Band Lunges exercise animation (Mujer)

Band Lunges

Músculo objetivo
Quadriceps
Músculos sinergistas
Adductor Magnus, Gluteus Maximus, Soleus
Equipamiento
Band
Parte del cuerpo
Thighs
Tipo
Strength

Band lunges are a single-leg strength exercise that primarily targets the quadriceps, with strong assistance from the gluteus maximus, adductor magnus, and soleus. By standing on a resistance band and holding the handles at your shoulders, you add tension that increases toward the top of each rep, making them a convenient lower-body builder you can train almost anywhere.

Cómo hacer el Band Lunges

  1. 1Stand on the middle of the band with one foot, feet hip-width apart, and grip a handle in each hand.
  2. 2Bring the handles up to your shoulders so the band runs behind your arms, and stand tall with your chest up and core braced.
  3. 3Take a controlled step forward into a lunge stance, keeping your torso upright.
  4. 4Lower your hips straight down until your front thigh is roughly parallel to the floor and your back knee hovers just above the ground.
  5. 5Keep your front knee tracking over your toes and your weight balanced through your whole front foot.
  6. 6Drive through your front heel against the band's tension to push back up to the standing start position.
  7. 7Complete your reps on one leg, then switch the band to the other foot and repeat.

Consejos de técnica

  • Keep your front shin close to vertical and your knee in line with your foot to keep tension on the quads and protect the joint.
  • Brace your core and keep your torso tall throughout so the band pulls you up, not forward.
  • Lower under control on each rep rather than dropping, and pause briefly before driving back up.
  • Shorten the band wrap or use a thicker band if you want more resistance at lockout.

Errores comunes

  • Letting the front knee cave inward, which strains the knee and shifts load off the quads.
  • Leaning the torso far forward, which turns the lift into a glute-dominant movement and stresses the lower back.
  • Taking too short a step so the front knee travels well past the toes, overloading the kneecap.
  • Using a band with too little tension, which gives the quads almost no resistance to work against.

Preguntas frecuentes

What muscles do band lunges work?

They primarily work the quadriceps, with the gluteus maximus, adductor magnus, and soleus assisting to extend the hip and stabilize the stance.

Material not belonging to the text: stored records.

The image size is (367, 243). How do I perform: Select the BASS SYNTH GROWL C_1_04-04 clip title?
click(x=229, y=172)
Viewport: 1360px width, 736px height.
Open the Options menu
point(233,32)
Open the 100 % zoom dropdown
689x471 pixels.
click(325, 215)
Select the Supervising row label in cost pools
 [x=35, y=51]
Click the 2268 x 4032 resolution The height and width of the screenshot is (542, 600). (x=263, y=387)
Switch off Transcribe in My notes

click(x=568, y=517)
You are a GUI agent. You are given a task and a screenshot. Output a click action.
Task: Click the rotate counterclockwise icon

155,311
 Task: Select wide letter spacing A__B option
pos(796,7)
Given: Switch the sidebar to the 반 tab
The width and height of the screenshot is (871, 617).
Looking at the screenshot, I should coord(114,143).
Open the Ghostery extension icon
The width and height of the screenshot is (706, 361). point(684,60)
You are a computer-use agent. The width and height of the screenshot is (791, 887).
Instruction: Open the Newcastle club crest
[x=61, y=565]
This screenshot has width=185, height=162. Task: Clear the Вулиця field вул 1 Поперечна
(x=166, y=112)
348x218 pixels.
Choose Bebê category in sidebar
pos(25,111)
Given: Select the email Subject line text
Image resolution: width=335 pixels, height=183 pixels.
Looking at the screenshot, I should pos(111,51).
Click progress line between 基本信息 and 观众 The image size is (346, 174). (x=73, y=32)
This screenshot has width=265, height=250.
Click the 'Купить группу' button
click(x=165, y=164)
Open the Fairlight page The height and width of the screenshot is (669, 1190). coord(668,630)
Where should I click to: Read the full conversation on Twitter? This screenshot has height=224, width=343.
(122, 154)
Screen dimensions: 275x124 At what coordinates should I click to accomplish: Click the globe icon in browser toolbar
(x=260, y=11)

Are band lunges good for beginners?

Yes. The band lets you start with light, scalable resistance while you learn the lunge pattern, and it removes the balance demands of heavy free weights.

How many sets and reps should I do?

For general strength and conditioning, 3 sets of 10 to 15 reps per leg is a sensible starting range. Use a band tension that makes the last few reps challenging.

How do I make band lunges harder?

Use a thicker band, shorten how much band you stand on for more tension, or slow the lowering phase. You can also add reps or move toward walking lunges.